### EXERCICE 1
Recopiez dans le texte sur les APE et la souveraineté alimentaire tout ce qui va de « Les impacts négatifs » jusqu'à « droit à l’alimentation[2]. » inclus.

Les APE sont une menace pour la souveraineté alimentaire

Agriculture

Objectif du Millénaire pour le Développement 1: Eradiquer l’extrême pauvreté et la faim

 

Le nombre de personnes sous-alimentées en Afrique a augmenté, passant de 165 millions en 1990 à 209 millions en 2006. La plupart des états africains obtiennent de pauvres résultats dans l’Index de la faim dans le monde[1] et ils ne pourront pas atteindre l’Objectif du Millénaire pour le Développement : diminuer de moitié le nombre de personnes souffrant de la faim d’ici 2015. Les Accords de partenariat économique (APE) risquent d’aggraver la situation malgré l’article 3.3 de la directive de l’UE pour la négociation des APE avec les pays et les régions ACP, qui déclare que « l’accord inclura des dispositions visant à promouvoir la sécurité alimentaire en accord avec les règles de l’OMC. »

 

Les menaces sont en relation avec l’incapacité de la production domestique en Afrique de soutenir la concurrence des importations agricoles de l’UE, les restrictions potentielles sur les gouvernements africains qui traiteraient des hausses subites d’importations susceptibles de miner la production alimentaire locale, et les limites de la liberté des pays ACP d’utiliser une politique de droits de douane et de régulation du marché, plus généralement de promouvoir la fourniture domestique d’aliments de base.

 

Les impacts négatifs potentiels d’une plus grande libéralisation du commerce sur les petits propriétaires fermiers des pays ACP, spécialement à cause de la compétition inégale avec la production hautement subsidiée de l’UE, ont été soulevés à maintes reprises parmi d’autres par l’ancien Rapporteur spécial des Nations unies sur le droit à l’alimentation, Jean Ziegler. Il a aussi demandé si l’élimination des droits de douane sur les importations de l’UE pourrait compromettre le financement de programmes sociaux par le gouvernement et par là menacer la capacité des gouvernements de répondre à leurs obligations en termes de droits économiques, sociaux et culturels, y compris le droit à l’alimentation[2].

 

Elimination des droits de douane et souveraineté alimentaire

 

Des droits de douane plus bas ou inexistants sur des biens importés[3] encourageront des importations plus importantes, ce qui mènera à des pressions sur des producteurs locaux de denrées alimentaires qui pourraient perdre leurs moyens de subsistance sans trouver d’autres formes d’emploi. Ceci est particulièrement pertinent, étant donné que la grande majorité des Africains sont toujours employés dans le secteur agricole.[4]

 

Les pays africains ont pu exempter certains produits agricoles de la libéralisation des droits de douane dans les négociations des APE. Par conséquent, ces produits ne feront pas face à la concurrence des produits européens qui entrent dans les marchés locaux sans devoir payer de droits. Cependant, les produits agricoles restants feront face à la concurrence des biens européens, ce qui peut potentiellement exclure du marché les producteurs locaux.

### EXERCICE 2
Renommez « Given » en « Context » dans le listing, depuis son début jusqu'à la ligne contenant « click(1372, 144) » comprise, sans rien modifier d'autre. Ne redonnez que ces lignes.

### DONNÉES DE L'EXERCICE
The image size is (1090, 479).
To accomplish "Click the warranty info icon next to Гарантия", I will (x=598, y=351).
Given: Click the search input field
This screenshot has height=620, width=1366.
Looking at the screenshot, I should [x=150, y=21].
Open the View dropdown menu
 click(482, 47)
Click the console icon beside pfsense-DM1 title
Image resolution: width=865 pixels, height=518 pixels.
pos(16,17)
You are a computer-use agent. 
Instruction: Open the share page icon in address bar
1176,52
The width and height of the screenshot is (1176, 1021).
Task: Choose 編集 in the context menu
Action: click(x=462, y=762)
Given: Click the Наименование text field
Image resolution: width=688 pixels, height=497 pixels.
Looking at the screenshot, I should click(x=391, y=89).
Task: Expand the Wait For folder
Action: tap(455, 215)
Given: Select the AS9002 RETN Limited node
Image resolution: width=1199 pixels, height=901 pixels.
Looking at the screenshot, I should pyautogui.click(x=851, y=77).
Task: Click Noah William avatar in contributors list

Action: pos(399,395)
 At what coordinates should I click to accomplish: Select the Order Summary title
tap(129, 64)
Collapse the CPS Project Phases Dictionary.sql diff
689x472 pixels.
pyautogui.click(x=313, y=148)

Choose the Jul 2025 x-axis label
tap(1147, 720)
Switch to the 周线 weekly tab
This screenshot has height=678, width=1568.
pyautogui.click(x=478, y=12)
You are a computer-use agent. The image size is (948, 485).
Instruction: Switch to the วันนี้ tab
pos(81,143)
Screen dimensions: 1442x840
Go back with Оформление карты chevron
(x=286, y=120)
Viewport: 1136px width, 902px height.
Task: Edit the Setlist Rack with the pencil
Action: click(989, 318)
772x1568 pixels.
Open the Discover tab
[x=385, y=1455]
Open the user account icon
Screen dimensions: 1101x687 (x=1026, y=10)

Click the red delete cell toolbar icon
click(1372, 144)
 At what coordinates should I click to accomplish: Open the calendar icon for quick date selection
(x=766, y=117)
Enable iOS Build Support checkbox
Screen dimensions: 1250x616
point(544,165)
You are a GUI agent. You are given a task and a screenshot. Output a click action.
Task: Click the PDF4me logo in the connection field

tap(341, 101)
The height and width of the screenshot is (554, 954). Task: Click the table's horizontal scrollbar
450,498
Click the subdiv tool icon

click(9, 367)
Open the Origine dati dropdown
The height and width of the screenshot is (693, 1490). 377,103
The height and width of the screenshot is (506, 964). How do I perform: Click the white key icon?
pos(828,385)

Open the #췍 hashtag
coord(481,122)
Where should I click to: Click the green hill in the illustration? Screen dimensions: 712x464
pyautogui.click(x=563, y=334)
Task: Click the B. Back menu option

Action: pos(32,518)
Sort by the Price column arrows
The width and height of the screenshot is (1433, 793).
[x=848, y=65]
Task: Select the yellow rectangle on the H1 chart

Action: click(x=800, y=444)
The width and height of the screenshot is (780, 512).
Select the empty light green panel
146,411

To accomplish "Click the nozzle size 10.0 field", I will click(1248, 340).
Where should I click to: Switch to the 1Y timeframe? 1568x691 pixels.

### RÉSULTAT 1
Les impacts négatifs potentiels d’une plus grande libéralisation du commerce sur les petits propriétaires fermiers des pays ACP, spécialement à cause de la compétition inégale avec la production hautement subsidiée de l’UE, ont été soulevés à maintes reprises parmi d’autres par l’ancien Rapporteur spécial des Nations unies sur le droit à l’alimentation, Jean Ziegler. Il a aussi demandé si l’élimination des droits de douane sur les importations de l’UE pourrait compromettre le financement de programmes sociaux par le gouvernement et par là menacer la capacité des gouvernements de répondre à leurs obligations en termes de droits économiques, sociaux et culturels, y compris le droit à l’alimentation[2].

### RÉSULTAT 2
The image size is (1090, 479).
To accomplish "Click the warranty info icon next to Гарантия", I will (x=598, y=351).
Context: Click the search input field
This screenshot has height=620, width=1366.
Looking at the screenshot, I should [x=150, y=21].
Open the View dropdown menu
 click(482, 47)
Click the console icon beside pfsense-DM1 title
Image resolution: width=865 pixels, height=518 pixels.
pos(16,17)
You are a computer-use agent. 
Instruction: Open the share page icon in address bar
1176,52
The width and height of the screenshot is (1176, 1021).
Task: Choose 編集 in the context menu
Action: click(x=462, y=762)
Context: Click the Наименование text field
Image resolution: width=688 pixels, height=497 pixels.
Looking at the screenshot, I should click(x=391, y=89).
Task: Expand the Wait For folder
Action: tap(455, 215)
Context: Select the AS9002 RETN Limited node
Image resolution: width=1199 pixels, height=901 pixels.
Looking at the screenshot, I should pyautogui.click(x=851, y=77).
Task: Click Noah William avatar in contributors list

Action: pos(399,395)
 At what coordinates should I click to accomplish: Select the Order Summary title
tap(129, 64)
Collapse the CPS Project Phases Dictionary.sql diff
689x472 pixels.
pyautogui.click(x=313, y=148)

Choose the Jul 2025 x-axis label
tap(1147, 720)
Switch to the 周线 weekly tab
This screenshot has height=678, width=1568.
pyautogui.click(x=478, y=12)
You are a computer-use agent. The image size is (948, 485).
Instruction: Switch to the วันนี้ tab
pos(81,143)
Screen dimensions: 1442x840
Go back with Оформление карты chevron
(x=286, y=120)
Viewport: 1136px width, 902px height.
Task: Edit the Setlist Rack with the pencil
Action: click(989, 318)
772x1568 pixels.
Open the Discover tab
[x=385, y=1455]
Open the user account icon
Screen dimensions: 1101x687 (x=1026, y=10)

Click the red delete cell toolbar icon
click(1372, 144)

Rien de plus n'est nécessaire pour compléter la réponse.